(Data for locating words and elements)
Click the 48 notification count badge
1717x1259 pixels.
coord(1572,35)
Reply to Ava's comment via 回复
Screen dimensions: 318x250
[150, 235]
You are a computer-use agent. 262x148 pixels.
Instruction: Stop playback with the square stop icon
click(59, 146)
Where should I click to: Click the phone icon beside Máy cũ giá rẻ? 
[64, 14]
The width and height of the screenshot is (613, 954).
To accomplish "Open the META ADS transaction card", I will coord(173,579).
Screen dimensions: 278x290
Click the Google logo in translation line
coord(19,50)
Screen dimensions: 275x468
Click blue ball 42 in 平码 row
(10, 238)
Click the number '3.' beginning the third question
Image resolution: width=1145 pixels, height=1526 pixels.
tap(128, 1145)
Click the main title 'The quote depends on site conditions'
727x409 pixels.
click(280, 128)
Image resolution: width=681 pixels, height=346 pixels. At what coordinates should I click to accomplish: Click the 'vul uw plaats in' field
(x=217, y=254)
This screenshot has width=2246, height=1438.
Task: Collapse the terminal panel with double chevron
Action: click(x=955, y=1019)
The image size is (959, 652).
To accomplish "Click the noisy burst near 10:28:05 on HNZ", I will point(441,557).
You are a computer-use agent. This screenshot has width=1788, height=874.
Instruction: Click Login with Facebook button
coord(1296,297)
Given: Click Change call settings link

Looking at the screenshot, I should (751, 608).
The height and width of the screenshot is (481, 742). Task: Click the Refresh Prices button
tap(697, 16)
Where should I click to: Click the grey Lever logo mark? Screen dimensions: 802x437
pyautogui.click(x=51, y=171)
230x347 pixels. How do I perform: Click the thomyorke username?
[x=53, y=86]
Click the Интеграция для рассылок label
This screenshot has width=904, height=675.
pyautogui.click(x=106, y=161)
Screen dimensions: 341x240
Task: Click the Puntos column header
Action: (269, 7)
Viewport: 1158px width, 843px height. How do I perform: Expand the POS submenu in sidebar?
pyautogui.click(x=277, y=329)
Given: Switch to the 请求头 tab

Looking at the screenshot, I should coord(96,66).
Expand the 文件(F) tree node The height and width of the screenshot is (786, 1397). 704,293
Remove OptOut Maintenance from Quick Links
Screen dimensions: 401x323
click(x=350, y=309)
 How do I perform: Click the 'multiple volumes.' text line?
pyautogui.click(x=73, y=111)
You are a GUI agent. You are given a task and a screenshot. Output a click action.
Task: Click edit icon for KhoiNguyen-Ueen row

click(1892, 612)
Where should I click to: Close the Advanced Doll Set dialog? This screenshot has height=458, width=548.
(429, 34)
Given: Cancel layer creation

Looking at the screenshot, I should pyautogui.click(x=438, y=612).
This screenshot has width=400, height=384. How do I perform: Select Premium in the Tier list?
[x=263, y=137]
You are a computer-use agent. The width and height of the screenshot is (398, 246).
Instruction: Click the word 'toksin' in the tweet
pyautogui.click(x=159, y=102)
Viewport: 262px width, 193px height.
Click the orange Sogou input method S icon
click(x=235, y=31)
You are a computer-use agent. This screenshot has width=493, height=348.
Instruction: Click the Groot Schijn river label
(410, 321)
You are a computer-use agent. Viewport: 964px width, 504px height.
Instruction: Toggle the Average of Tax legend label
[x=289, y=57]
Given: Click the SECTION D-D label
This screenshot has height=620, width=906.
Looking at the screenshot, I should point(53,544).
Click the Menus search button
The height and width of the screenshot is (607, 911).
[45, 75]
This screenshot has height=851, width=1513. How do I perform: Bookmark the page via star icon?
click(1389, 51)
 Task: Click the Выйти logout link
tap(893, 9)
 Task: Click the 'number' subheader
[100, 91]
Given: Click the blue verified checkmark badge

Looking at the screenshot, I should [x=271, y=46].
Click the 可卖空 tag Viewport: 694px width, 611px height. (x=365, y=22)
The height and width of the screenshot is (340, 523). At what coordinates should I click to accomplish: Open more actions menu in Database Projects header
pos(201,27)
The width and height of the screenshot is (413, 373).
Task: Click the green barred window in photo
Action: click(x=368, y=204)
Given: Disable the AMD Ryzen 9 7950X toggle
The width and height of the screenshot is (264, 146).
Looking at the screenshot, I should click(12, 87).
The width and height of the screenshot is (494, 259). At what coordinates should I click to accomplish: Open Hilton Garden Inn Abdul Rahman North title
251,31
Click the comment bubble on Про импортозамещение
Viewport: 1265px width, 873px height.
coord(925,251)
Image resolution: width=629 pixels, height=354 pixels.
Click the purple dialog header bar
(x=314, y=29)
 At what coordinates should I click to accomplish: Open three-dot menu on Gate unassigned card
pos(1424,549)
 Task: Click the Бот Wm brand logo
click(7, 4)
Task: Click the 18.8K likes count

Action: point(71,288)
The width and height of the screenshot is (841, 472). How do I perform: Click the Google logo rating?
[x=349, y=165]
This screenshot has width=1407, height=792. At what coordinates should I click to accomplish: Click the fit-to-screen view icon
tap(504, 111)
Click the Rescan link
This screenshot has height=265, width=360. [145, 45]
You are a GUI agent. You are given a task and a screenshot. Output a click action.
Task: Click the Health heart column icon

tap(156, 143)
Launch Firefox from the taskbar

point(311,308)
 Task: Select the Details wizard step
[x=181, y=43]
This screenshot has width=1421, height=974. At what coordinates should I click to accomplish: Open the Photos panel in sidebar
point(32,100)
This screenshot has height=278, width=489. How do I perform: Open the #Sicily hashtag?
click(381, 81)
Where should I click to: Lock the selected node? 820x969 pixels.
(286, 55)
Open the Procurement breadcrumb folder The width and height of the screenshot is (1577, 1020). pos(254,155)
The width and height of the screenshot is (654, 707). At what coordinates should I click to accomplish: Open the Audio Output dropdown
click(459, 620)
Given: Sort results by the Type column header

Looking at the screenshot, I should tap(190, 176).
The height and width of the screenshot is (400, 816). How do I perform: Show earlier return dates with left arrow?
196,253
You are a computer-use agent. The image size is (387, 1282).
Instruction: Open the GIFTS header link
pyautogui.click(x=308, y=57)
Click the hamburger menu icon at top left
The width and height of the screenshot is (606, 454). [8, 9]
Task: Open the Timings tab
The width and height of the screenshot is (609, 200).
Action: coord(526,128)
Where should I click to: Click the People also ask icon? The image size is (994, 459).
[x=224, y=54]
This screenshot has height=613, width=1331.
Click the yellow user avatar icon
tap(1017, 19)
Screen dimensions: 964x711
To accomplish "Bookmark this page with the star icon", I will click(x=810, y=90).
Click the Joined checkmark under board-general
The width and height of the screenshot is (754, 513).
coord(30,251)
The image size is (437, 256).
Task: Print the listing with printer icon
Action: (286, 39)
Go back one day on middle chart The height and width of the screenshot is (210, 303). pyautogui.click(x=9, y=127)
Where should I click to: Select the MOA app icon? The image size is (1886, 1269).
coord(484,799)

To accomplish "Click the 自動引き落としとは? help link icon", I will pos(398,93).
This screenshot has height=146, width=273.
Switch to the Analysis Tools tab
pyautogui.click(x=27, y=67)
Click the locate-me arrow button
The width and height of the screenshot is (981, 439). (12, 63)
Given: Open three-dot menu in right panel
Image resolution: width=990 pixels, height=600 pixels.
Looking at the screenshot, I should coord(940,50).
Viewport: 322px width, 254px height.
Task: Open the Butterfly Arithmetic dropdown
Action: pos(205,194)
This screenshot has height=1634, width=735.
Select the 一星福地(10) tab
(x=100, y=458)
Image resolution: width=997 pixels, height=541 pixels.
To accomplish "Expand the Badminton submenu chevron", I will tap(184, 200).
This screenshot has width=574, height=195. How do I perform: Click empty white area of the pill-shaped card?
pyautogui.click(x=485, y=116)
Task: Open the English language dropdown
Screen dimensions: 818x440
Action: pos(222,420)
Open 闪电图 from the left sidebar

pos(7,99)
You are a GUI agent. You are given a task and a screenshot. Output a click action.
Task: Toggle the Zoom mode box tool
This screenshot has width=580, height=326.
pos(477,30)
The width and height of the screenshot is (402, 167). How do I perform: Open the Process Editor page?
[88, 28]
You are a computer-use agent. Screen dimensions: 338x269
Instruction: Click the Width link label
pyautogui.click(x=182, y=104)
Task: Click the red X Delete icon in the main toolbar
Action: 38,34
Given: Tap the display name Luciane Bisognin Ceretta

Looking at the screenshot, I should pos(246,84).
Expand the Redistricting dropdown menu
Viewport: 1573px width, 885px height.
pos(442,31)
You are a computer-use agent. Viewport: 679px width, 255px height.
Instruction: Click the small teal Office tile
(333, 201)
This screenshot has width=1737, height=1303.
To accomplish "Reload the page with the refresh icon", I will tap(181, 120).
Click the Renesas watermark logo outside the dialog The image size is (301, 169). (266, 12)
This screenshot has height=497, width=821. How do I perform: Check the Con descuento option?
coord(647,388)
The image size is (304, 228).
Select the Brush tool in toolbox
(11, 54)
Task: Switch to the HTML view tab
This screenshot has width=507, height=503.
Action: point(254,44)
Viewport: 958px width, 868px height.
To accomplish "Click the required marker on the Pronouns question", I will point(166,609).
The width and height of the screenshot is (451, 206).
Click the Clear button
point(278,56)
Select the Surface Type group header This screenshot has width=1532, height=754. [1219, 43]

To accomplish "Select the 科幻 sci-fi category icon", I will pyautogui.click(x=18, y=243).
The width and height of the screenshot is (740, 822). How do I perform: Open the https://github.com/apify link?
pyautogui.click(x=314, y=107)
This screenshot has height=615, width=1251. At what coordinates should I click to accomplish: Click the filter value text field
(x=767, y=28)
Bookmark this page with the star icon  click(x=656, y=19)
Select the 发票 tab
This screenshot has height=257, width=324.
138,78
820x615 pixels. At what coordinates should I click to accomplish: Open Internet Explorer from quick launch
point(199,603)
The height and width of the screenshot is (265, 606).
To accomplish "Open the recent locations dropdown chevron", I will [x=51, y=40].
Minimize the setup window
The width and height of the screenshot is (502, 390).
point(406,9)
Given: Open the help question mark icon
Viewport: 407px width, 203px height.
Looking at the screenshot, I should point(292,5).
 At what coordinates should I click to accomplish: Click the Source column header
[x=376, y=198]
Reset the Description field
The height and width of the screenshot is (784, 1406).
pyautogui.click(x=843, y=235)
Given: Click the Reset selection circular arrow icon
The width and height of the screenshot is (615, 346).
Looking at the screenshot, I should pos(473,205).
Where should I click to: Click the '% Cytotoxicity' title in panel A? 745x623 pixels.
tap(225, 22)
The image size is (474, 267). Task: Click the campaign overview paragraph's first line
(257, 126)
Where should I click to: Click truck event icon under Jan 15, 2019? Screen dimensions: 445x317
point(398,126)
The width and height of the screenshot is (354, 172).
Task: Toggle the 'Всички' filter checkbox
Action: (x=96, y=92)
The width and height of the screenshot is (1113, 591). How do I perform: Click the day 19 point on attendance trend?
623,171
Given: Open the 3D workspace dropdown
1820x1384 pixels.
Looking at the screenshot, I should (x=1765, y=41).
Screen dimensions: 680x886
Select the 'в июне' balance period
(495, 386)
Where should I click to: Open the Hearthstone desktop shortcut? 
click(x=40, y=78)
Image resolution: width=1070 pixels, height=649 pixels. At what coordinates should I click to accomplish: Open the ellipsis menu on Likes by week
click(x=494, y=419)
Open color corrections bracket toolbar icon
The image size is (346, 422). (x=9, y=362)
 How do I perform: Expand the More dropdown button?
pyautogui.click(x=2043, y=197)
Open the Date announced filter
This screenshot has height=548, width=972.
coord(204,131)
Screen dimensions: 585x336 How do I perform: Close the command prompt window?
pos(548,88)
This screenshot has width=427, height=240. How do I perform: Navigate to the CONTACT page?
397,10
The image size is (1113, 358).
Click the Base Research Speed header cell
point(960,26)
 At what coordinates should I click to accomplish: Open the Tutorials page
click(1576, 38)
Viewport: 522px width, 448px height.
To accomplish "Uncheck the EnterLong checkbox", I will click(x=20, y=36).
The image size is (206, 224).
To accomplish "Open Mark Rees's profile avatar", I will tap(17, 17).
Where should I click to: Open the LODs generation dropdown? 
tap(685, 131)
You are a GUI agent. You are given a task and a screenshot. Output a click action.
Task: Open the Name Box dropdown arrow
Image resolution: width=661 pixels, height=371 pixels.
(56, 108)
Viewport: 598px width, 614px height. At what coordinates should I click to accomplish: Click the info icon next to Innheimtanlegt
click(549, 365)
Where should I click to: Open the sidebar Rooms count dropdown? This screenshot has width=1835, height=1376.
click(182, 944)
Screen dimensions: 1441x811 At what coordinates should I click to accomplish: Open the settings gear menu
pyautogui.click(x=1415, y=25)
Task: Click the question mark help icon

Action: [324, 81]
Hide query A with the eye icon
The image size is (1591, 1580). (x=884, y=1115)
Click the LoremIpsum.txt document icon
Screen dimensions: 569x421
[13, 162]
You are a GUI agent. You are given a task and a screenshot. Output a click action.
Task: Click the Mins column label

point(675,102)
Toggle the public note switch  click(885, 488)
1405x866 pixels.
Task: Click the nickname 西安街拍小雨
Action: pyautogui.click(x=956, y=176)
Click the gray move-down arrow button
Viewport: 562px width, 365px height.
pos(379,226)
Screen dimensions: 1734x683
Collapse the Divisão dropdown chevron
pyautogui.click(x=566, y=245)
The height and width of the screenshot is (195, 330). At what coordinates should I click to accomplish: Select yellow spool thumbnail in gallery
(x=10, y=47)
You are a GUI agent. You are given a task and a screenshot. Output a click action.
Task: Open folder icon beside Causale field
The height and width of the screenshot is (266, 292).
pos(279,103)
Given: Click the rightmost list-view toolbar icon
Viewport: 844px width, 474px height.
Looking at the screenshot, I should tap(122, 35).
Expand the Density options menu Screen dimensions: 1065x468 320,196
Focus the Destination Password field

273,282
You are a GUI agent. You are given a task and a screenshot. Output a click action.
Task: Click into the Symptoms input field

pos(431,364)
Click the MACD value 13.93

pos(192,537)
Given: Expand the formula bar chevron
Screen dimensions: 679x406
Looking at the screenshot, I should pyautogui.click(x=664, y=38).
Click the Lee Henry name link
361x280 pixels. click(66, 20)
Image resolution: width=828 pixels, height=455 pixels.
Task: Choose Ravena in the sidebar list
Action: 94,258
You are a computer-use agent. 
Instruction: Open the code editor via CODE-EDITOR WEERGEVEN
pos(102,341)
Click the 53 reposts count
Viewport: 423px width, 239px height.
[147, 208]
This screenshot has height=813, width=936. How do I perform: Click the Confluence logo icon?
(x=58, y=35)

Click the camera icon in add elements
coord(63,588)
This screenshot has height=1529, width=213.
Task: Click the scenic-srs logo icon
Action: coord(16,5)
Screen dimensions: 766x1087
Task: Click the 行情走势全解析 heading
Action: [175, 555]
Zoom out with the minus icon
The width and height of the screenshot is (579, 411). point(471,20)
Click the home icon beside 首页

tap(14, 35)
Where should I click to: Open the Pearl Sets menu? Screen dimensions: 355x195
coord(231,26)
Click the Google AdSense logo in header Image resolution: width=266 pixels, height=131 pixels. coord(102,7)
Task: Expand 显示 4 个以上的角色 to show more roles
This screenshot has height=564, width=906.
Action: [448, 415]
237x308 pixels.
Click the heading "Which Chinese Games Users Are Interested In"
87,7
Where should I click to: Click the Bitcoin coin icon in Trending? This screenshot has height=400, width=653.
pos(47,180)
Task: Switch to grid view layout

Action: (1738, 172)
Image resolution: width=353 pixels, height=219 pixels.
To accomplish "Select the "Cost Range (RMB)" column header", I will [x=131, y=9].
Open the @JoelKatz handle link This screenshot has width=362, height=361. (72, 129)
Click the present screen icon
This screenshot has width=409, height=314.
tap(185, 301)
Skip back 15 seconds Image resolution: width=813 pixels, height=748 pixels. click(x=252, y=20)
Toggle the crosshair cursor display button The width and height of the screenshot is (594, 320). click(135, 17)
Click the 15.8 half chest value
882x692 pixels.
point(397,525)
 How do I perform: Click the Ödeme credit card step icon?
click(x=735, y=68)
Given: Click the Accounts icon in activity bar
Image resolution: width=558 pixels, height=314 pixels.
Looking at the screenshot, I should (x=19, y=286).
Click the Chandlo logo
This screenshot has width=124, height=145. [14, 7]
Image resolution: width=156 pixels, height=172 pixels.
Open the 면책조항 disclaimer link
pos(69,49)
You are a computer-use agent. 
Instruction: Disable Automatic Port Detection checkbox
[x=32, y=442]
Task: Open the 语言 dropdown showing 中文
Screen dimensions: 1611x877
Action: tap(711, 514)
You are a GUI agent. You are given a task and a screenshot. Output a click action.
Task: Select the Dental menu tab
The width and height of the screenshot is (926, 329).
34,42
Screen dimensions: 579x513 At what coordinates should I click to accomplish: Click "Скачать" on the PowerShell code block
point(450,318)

§ EXERCISE REQUIREMENTS
Copy every line of the items above that contains the string "badge". Treat case as significant.

§ COMPLETED EXERCISE
Click the 48 notification count badge
Given: Click the blue verified checkmark badge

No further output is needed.